**REQUIRED WORK:**
- 1) Duplicate the part of the employee compensation text between "In this chart" and "Used More Effectively?", inclusive.
- 2) Answer these from the employee compensation text.
(a) According to the chart from Visier, what does pay have a strong effect on at the sample company?
(b) Among what four groupings may employee compensation ratios become unbalanced over time?
(c) Whose approval does compensation data often need before it is released to others in the company?

Employees expect more from employers than ever before, so a traditional view of pay as the only factor in employee compensation is too narrow, limited and won’t meet your employees’ needs. To address these broader workforce demands, consider adopting a more comprehensive view of pay beyond salary. A total package perspective changes the company’s focus from trying to get salary “right” to trying to get the total package right, or at least making the decision to focus on certain attributes and offerings at the expense of others. It’s important to design a meaningful total rewards program with appropriate employee compensation and benefits. 

In this chart from Visier, the sample company shows pay has a strong effect on retention.

Read More: Ask Visier: How Can Total Rewards be Used More Effectively?


7. Are our salaries still competitive?

Even if your organization offers perfectly calibrated salaries to new hires, that doesn’t mean these won’t need to be adjusted some day. Over time, as hiring demands ebb and flow across different roles and departments within an organization, employee compensation ratios may begin to become unbalanced among teams, genders, levels, and geography. Trends of employee compensation, (especially pay) are more important in today’s market as employers continue to struggle to find and replace top talent. 

Visier can show not just compa ratios now, but how they’ve changed over time.

Read More: Ask Visier: How Has Employee Pay Changed Over Time?


8. Do we pay fairly based on gender, age, and race?

While there are laws in place to prohibit pay discrimination on the basis of gender, age, and race, many employers still struggle to achieve pay equity between groups. Compensation data is tightly guarded and often doesn’t get released to others in the company without C-suite approval. But if you don’t have information about how much every employee is earning, and access to data about the different demographics that make up your workforce, it’s nearly impossible to take action and ensure that consistent compensation policies are in place. You need to compare what different groups make in the same role, department, and years of experience, as well as factors, such as pay ranges for employees distributed across different locations.

**RECORDED INFORMATION:**
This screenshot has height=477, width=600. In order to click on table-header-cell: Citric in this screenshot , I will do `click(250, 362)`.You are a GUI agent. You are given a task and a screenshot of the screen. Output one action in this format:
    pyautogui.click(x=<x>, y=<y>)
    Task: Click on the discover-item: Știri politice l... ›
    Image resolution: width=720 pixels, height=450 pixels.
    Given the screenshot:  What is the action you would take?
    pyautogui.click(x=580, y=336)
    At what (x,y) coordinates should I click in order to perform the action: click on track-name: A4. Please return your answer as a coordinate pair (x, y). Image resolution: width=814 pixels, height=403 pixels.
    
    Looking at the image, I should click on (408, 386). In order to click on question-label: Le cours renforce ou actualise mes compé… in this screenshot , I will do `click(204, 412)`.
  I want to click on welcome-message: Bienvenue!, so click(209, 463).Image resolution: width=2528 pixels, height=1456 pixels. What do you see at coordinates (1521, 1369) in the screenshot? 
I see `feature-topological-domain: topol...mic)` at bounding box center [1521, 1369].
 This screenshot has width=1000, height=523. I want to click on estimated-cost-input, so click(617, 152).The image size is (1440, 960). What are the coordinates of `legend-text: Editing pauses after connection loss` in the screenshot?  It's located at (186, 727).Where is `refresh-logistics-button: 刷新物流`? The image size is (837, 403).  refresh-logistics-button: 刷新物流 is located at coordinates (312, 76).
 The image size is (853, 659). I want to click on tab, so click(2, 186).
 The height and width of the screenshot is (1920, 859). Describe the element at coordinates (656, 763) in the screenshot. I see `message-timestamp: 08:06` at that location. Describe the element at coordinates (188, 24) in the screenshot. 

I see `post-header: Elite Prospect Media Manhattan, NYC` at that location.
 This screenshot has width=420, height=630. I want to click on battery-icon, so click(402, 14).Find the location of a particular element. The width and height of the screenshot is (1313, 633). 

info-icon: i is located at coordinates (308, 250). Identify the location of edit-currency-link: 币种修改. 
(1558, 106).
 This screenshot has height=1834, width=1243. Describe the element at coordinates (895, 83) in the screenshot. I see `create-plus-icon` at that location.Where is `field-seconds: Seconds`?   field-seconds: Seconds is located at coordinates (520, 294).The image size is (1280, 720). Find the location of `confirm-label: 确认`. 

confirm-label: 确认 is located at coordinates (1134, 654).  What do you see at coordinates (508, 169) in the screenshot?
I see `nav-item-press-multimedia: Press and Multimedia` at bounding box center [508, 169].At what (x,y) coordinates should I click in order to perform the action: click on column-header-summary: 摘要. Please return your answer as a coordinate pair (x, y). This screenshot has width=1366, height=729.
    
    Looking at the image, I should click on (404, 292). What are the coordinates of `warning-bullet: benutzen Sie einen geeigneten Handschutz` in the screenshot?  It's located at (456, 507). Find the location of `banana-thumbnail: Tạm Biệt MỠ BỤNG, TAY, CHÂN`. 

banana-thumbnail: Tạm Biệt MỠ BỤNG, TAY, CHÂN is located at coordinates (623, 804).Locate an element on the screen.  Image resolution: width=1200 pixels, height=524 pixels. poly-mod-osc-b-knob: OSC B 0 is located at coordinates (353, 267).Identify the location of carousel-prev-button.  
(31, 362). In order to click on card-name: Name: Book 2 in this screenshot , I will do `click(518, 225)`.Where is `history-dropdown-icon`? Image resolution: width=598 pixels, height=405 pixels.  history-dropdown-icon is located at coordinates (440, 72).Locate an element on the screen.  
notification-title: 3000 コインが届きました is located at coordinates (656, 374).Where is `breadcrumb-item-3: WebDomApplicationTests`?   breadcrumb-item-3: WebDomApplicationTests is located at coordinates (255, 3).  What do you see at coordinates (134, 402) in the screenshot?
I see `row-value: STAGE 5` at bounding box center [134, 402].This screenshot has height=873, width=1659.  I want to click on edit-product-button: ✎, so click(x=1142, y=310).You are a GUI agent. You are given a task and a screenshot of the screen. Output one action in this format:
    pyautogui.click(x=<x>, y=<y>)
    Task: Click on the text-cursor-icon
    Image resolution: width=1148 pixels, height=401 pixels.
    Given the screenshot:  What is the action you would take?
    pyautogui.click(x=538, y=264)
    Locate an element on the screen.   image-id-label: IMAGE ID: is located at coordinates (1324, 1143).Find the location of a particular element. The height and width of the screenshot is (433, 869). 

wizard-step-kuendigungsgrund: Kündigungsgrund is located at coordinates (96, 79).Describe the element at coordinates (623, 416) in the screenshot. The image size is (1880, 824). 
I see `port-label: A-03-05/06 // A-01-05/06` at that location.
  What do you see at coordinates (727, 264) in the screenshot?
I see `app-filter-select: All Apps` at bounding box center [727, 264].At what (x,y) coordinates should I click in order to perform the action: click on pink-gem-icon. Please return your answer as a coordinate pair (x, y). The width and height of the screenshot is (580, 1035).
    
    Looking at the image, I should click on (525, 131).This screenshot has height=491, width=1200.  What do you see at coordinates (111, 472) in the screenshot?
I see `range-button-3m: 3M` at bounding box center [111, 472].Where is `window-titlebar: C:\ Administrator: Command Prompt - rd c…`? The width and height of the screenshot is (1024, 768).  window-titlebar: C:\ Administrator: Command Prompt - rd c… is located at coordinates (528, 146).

**LIST OF SOLUTIONS:**
- 1)
In this chart from Visier, the sample company shows pay has a strong effect on retention.

Read More: Ask Visier: How Can Total Rewards be Used More Effectively?

- 2)
(a) Retention.
(b) Teams, genders, levels, and geography.
(c) The C-suite's.